**WHAT YOU SHOULD DO:**
Set out every line of the data below as a numbered list, skipping any blank lines. Leave the pictures out of your answer.

○ ○ ○

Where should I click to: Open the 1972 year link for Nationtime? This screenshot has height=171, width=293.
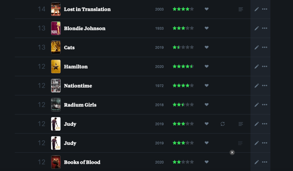(159, 86)
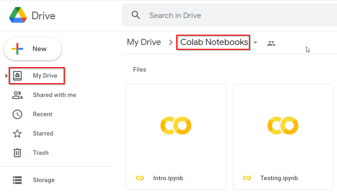Open the Colab Notebooks folder dropdown arrow
This screenshot has width=337, height=193.
[x=255, y=43]
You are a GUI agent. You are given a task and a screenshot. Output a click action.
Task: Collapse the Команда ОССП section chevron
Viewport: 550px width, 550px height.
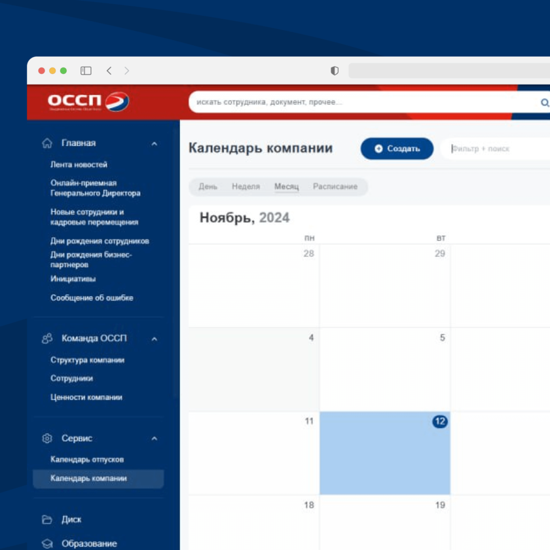pyautogui.click(x=155, y=339)
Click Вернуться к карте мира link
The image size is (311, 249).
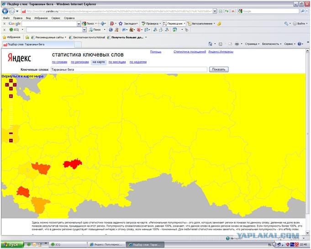coord(22,76)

○ ○ ○

**SOLUTION TO THE EXERCISE:**
1. Where should I click to: Open the 1972 year link for Nationtime? This screenshot has height=171, width=293.
2. (159, 86)
3. Open the Colab Notebooks folder dropdown arrow
4. This screenshot has width=337, height=193.
5. [x=255, y=43]
6. You are a GUI agent. You are given a task and a screenshot. Output a click action.
7. Task: Collapse the Команда ОССП section chevron
8. Viewport: 550px width, 550px height.
9. pyautogui.click(x=155, y=339)
10. Click Вернуться к карте мира link
11. The image size is (311, 249).
12. coord(22,76)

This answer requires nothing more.